Building pixel art is fun in the sense that a mood or perspective can be changed with a few small pixels. The other side of that coin is pixel art becomes dangerous for anyone that has a hint of perfectionist in them. Some of the guidance we received from other artists already in the industry was to “start small, that way the amount of clean-up work you’ll inevitably have to do is less than if you attempted something huge.” All of the sprites and all of the tiles are on a 32×32 grid for the Mondayne game.

The critical path in this product was easily the art work. Mondayne – or the concept that would become Mondayne – was meant to be launched in May 2019 and wasn’t launched until late June of 2019. (It’s one of the “let’s launch an app a month” -challenge apps we’re taking on this year.) The other challenge with this product was on learning about procedural generation. Turns out, the “procedural” bit is a small-scoped randomized function, to pull from a list of objects, and then do something with those objects. The boxes placed throughout Mondayne, are in fact one sprite that is randomly dropped across the game board. Same goes for those poorly shaded coffee cups and cupcakes. Actually, can you even tell if they’re cupcakes? This case study is giving cravings of the sugary degree.

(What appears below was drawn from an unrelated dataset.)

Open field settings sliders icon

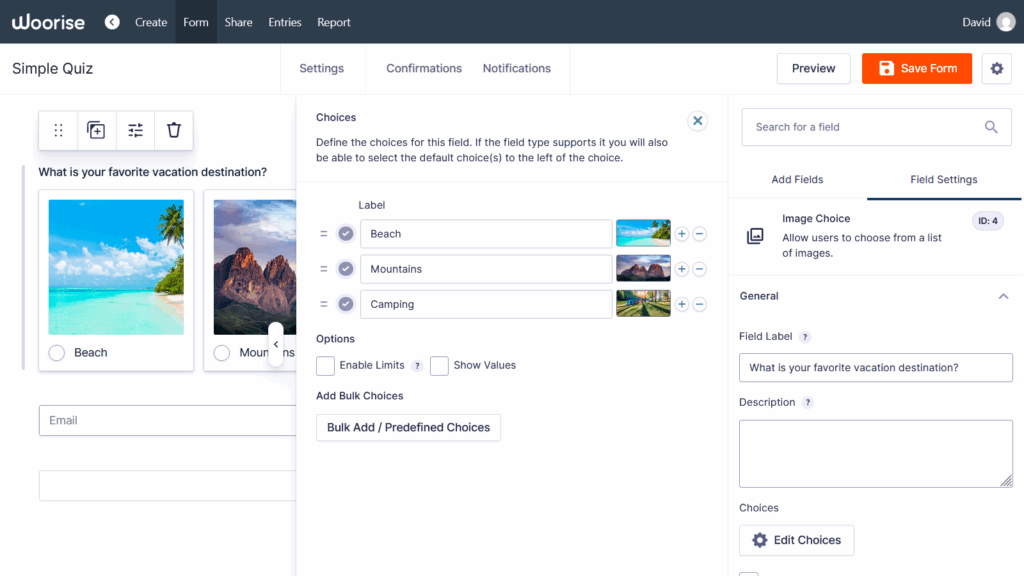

If the iOS version was ever approved by Apple, we’d be able to post a video of the final product.

The Product

In the end, the product we crafted utilizes 3 or 4 sprite sheets, sliced up to populate a series of game objects that are randomly placed across the game board. The player always starts in the bottom left and always has to navigate to the top right. The code makes the game appear – only from a code perspective – as a turn based game. The player moves twice for each time a boss/manager moves once. So it’s very possible and reasonable to escape questioning from any of the managers presented. Each move costs the player 1 (one) energy, and picking up coffee and cupcakes gives the player more energy. Being questioned by a boss, or kicking open boxes to clear them from your path costs additional energy besides standard movement.

Run out of energy and it’s game over, you didn’t make it through Monday.

Make it from 800a to 500p and you’ve made it through Monday! Horray! Trouble is with Mondays, there are always more of them.

Oh before we let you loose on the product, know that the ‘turn based’ nature of the product is going to make controls feel wonky. In preliminary tests, it seems like most players interpret the approaching bosses/managers as a time sensitive challenge and the human-players try to hurry their movement across the game board. Unfortunately, with up to 11 (or is it 12?) bosses on the game board at once, after the player moves twice, each boss gets a chance to move. Just like a real Monday (or so we hope) there’s a lot of anxiety induced by the slow moving managers to question the bearded player before they can get through another minute of the day.

Alright one more fine point before we close the books on this product: because each level is generated, and because the point of the game is to go from 800a until 500p, and because it will take longer than a minute to get past later levels: we’re anticipating there isn’t a player out there who will make it to the end of the game based on the sheer amount of real-world time required to get through the whole Monday. Effectively, the only way to get through Mondayne is to spend your entire Monday playing. (Is it ok to say “sorry not sorry” in a case study?)